#### [WHAT TO DO]
Retype the entries starting at the line that contains "Screen dimensions: 1474x975" and ending after the line that contains "(x=700, y=797)".

--- Start ---

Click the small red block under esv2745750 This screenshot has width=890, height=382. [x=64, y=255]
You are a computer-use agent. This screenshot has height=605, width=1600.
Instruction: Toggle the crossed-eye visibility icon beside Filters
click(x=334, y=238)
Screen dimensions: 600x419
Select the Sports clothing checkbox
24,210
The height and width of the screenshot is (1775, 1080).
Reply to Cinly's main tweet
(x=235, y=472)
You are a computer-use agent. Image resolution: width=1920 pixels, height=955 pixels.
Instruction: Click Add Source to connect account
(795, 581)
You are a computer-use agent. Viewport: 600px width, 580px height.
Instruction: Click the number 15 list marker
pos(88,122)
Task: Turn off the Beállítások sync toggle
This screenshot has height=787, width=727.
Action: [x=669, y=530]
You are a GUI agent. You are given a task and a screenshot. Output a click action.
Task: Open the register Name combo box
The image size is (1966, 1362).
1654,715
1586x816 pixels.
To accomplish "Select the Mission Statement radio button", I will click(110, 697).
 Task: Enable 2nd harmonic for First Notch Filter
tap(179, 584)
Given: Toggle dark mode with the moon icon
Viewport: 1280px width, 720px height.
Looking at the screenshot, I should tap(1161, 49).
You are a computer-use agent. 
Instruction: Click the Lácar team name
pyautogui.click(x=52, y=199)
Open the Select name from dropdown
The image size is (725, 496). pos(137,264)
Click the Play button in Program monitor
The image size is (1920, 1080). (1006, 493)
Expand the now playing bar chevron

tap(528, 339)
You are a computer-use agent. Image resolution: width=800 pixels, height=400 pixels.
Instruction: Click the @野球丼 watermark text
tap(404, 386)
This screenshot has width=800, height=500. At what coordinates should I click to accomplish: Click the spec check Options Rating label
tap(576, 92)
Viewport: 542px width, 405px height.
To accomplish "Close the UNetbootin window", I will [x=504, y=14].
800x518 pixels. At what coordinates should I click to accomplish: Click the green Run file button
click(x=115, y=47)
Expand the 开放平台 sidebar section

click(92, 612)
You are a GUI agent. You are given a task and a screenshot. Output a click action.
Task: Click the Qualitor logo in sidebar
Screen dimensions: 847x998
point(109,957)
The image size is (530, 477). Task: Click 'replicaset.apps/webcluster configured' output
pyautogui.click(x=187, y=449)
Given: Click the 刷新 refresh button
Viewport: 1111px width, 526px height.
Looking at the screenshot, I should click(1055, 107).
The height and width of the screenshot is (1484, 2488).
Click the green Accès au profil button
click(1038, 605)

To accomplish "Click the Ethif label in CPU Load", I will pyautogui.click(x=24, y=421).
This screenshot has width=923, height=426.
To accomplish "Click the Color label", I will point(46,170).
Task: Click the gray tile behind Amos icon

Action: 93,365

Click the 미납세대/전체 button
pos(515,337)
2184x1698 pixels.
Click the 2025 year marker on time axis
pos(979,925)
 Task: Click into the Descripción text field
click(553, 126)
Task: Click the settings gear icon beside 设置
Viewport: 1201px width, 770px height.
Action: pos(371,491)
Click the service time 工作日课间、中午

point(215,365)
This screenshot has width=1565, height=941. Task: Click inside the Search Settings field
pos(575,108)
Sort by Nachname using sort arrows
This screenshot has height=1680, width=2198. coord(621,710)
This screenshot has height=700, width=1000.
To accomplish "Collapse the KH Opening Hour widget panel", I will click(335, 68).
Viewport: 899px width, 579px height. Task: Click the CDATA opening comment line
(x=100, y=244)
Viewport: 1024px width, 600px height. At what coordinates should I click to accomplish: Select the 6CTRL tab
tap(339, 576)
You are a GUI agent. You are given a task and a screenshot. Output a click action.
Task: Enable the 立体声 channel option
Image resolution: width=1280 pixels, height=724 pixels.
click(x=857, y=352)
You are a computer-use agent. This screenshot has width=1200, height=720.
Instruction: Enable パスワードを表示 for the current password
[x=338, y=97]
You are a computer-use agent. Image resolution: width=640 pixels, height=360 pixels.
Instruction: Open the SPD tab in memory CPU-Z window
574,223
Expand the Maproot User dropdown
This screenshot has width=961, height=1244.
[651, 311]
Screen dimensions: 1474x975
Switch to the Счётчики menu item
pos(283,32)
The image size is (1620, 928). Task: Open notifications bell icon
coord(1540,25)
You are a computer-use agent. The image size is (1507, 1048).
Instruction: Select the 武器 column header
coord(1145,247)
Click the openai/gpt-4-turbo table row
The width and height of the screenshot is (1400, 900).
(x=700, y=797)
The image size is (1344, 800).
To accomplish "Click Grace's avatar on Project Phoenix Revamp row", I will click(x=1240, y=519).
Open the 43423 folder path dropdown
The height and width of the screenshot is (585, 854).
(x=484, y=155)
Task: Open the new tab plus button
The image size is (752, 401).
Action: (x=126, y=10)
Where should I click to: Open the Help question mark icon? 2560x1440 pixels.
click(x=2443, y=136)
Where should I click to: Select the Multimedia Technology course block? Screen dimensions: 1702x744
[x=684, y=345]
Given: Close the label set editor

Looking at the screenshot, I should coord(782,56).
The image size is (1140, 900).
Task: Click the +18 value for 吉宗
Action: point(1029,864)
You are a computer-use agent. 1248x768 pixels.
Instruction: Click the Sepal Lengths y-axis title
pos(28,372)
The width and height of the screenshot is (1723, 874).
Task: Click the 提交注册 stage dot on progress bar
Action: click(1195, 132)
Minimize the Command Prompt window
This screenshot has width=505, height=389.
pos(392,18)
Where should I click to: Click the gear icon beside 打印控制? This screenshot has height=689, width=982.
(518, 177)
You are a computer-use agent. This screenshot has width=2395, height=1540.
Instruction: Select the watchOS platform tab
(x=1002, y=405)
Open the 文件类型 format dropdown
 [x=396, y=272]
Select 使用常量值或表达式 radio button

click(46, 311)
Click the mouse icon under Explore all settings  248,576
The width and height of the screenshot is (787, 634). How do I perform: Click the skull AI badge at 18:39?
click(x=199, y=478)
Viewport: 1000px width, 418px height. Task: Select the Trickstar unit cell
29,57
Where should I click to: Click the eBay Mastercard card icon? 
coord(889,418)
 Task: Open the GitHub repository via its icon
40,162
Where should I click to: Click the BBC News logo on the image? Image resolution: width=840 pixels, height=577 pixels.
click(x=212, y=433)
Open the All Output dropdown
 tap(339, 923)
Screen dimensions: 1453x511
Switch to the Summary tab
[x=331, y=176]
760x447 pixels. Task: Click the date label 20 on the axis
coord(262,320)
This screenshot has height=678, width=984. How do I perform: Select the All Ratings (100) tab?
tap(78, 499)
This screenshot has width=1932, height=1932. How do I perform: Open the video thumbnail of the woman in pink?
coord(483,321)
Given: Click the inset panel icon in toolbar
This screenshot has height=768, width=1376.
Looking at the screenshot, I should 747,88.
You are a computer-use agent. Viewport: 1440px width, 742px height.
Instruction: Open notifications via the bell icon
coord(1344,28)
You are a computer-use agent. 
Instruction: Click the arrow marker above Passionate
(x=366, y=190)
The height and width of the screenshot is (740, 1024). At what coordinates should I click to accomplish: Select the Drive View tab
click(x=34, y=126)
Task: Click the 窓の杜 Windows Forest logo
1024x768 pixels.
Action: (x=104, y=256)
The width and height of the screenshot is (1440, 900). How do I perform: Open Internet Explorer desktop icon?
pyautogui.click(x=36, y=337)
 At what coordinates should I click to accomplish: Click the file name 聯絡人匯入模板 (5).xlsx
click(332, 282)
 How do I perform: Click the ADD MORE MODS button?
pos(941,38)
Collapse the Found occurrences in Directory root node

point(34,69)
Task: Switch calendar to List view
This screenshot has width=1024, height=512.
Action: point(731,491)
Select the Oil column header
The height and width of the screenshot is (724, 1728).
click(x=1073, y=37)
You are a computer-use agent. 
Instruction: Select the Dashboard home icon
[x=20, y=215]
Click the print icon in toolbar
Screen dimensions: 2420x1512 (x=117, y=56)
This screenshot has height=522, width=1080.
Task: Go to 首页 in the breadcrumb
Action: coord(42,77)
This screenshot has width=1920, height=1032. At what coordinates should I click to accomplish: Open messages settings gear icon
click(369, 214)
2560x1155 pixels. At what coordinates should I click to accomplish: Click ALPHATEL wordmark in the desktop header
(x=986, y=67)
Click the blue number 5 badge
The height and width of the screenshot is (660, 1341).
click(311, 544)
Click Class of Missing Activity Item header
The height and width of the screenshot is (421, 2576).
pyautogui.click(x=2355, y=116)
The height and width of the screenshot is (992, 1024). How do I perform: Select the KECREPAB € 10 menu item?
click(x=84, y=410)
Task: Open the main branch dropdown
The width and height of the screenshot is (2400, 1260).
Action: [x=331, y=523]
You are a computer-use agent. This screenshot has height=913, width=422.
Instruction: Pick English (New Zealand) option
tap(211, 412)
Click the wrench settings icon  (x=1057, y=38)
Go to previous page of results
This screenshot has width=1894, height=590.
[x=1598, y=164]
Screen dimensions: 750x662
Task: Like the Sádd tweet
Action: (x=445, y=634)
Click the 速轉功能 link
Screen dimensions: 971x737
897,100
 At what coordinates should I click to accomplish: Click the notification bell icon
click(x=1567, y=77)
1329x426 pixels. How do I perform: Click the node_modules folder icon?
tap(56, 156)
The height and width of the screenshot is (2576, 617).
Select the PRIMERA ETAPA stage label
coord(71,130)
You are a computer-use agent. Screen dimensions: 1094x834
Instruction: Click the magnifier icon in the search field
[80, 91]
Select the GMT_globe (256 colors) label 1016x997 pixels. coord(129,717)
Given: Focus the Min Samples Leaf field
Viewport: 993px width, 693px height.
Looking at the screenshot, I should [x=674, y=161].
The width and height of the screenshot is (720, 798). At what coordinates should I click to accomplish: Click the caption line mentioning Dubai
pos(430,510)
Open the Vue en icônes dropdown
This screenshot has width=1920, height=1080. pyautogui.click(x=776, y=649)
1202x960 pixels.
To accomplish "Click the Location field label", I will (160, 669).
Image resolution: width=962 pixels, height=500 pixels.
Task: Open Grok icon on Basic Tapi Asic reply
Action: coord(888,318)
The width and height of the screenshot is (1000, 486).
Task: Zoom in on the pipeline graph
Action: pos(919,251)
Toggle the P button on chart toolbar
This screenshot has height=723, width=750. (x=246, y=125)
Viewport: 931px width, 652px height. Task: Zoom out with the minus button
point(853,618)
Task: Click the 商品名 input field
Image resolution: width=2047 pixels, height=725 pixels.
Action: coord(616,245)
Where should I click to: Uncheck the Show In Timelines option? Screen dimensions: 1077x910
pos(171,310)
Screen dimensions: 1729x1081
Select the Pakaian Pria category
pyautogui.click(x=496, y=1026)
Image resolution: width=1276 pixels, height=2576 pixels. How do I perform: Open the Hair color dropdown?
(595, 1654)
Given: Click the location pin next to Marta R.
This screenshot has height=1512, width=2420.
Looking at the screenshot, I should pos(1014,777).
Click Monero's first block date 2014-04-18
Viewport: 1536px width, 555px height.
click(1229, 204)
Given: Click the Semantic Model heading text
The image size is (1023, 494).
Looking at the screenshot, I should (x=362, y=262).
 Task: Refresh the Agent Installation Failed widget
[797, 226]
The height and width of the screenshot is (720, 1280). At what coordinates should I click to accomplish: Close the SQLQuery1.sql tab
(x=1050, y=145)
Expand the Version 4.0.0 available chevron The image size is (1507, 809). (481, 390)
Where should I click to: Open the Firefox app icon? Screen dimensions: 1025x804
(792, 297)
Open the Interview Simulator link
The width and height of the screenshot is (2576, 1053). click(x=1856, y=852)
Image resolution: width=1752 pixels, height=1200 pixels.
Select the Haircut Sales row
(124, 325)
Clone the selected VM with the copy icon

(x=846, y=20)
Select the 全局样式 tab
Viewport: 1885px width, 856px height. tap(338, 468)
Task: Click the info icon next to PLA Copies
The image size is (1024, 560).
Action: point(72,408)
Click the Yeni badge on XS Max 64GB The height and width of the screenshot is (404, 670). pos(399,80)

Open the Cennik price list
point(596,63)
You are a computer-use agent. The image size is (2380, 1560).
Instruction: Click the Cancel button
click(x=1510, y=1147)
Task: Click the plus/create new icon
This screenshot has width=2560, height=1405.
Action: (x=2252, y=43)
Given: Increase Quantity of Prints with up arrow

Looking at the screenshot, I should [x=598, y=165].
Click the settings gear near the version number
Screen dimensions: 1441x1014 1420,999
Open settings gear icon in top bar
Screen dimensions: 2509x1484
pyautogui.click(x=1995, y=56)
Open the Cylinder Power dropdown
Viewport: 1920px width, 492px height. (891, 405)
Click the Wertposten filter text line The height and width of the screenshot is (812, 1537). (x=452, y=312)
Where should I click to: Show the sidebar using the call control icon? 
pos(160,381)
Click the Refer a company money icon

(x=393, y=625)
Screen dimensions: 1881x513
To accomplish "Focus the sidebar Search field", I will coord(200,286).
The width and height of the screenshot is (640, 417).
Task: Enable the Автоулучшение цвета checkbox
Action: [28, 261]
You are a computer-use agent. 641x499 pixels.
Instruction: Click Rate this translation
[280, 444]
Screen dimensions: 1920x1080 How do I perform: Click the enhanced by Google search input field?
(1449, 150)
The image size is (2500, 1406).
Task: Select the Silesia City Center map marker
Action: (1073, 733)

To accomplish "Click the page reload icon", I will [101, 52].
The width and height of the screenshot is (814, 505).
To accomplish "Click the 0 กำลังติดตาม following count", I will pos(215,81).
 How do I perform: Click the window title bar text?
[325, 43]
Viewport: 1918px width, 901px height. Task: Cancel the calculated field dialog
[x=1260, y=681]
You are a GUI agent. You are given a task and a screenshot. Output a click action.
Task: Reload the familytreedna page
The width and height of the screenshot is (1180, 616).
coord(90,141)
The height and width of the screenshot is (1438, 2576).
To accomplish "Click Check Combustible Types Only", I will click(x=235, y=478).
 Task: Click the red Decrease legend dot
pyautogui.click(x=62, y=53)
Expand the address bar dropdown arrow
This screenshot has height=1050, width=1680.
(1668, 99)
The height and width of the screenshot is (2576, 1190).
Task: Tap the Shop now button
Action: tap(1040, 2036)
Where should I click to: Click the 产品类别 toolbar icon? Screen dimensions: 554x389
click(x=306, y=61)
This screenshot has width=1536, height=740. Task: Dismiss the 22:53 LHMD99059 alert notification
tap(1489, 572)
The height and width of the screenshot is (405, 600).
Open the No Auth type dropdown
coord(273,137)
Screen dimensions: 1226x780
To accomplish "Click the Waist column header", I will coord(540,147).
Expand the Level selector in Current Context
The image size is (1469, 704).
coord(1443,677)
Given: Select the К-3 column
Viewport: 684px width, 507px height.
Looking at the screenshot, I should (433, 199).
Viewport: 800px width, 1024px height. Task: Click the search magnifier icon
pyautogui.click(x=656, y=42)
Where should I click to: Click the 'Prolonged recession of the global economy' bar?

--- End ---

#### [REPLY TO THE EXERCISE]
Screen dimensions: 1474x975
Switch to the Счётчики menu item
pos(283,32)
The image size is (1620, 928). Task: Open notifications bell icon
coord(1540,25)
You are a computer-use agent. The image size is (1507, 1048).
Instruction: Select the 武器 column header
coord(1145,247)
Click the openai/gpt-4-turbo table row
The width and height of the screenshot is (1400, 900).
(x=700, y=797)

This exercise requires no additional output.